If the established players were going down the performance route, the Koreans continued their march to mainstream respectability with models that offer a great deal more than a just a great deal. Kia's new cee'd is a hatchback that really can hold its own in the busy family car marketplace, while Hyundai's stand had plenty of cars that easily rival the very best from Europe and Japan.
That huge hatchback marketplace wasn't ignored by the premium players, either. BMW's 1 Series isn't new to Geneva, but its rivals are, with Mercedes-Benz, Volvo and Audi showing their upmarket hatchbacks in this burgeoning marketplace. If the A-Class represents a bold shift in positioning for Mercedes - from a space-efficient MPV-like machine to a sharply styled, shapely, youthful hatchback with an emphasis on connectivity - Audi's A3 smacked of design conservatism that had many asking whether its designers had simply enlarged the A1. It's neat, admittedly, and features an interior that aces all comers, but was very much in the shadow of the A-Class for head-turning ability.
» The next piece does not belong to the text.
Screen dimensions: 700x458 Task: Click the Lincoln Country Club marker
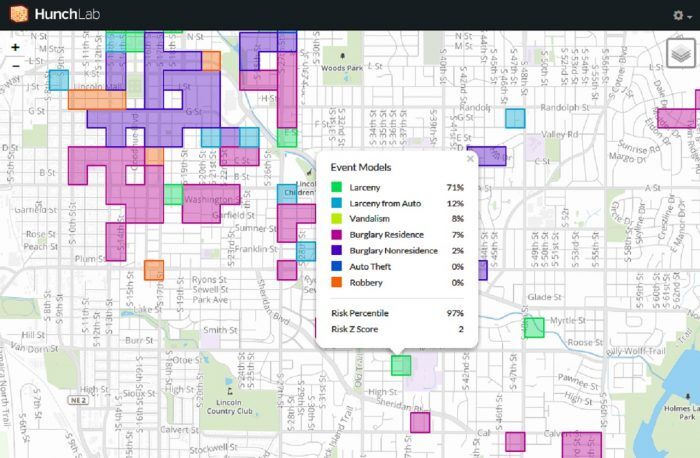tap(231, 392)
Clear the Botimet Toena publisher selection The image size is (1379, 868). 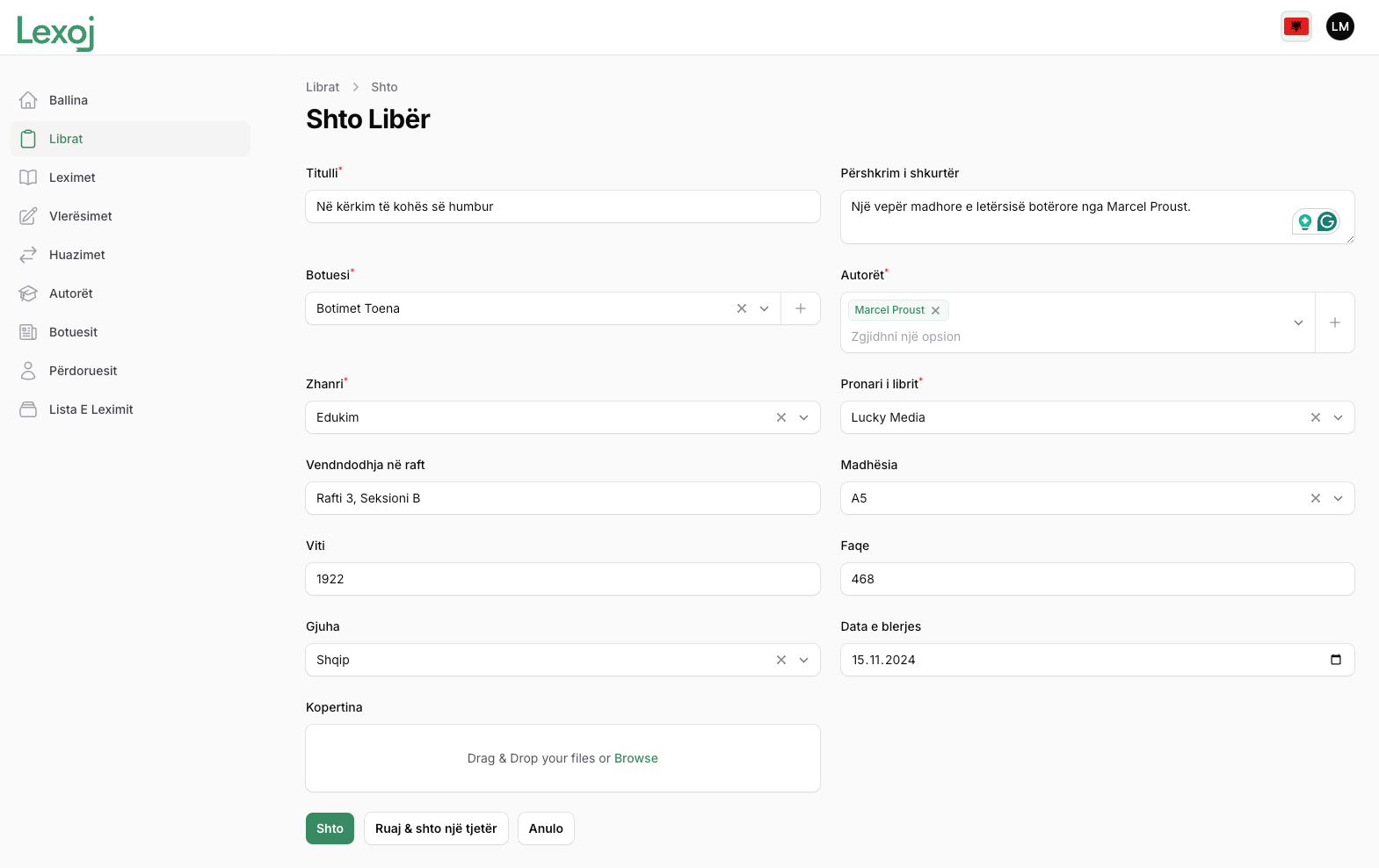point(742,308)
It's hardly surprising that Mercedes-Benz has had a rethink with its A-Class, as Dr Dieter Zetsche, head of Mercedes-Benz Cars, predicts a near doubling of the hatchback market in the next decade. For all the sports and supercars at Geneva, the sensible still shined through. Ford's B-Max brings cleverly designed doors to the compact MPV marketplace, Nissan showed its Note replacement as the Invitation concept and even Jaguar got in on the practical act with its Sportbrake (estate to you and I) version of its XF.
Jaguar might have been getting sensible, but sister company Land Rover is having a bit of fun by showing an open-topped Evoque alongside its millionth Discovery and cool DC100 Defender concept. Officially, that wind-in-the-hair Evoque is just a concept, but we don't doubt Land Rover salesmen will happily take a deposit from you if you're interested. More British silliness came from Morgan, which mated electric power to ancient styling with batteries and a manual gearbox. Brilliant, in a way that only Morgan can be.
If Morgan is intent on retaining British heritage - with an edge - Mini tramples all over it with the John Cooper Works version of its Countryman. A massive Mini, heightened then lowered again, BMW seems intent on desecrating everything that the Mini name used to represent. That's something Porsche has been accused of with its Panamera and Cayenne models, too, but the new Boxster (and recent 911) emphasise that it remains true to its sports car principles. If there's a better proportioned car in Geneva's Palexpo than the Boxster I didn't see it, and it promises to be a sensational drive, too. With the 911 increasing in price, the Boxster's role in volume sales for the marque is hugely important.
As crucial as volume seems to be for every manufacturer, so too is exclusivity. Limited run, big price specials are very much heavy in presence at Geneva. From Audi's one-of-333 A1 quattro to Aston Martin's V12 Zagato - of which no more than 150 will be built - for all the striving for quantity there's obviously good business in coveted collectables. Much like watches, really, something the Swiss are famous for, even if for this year's show timekeeping went out of the window.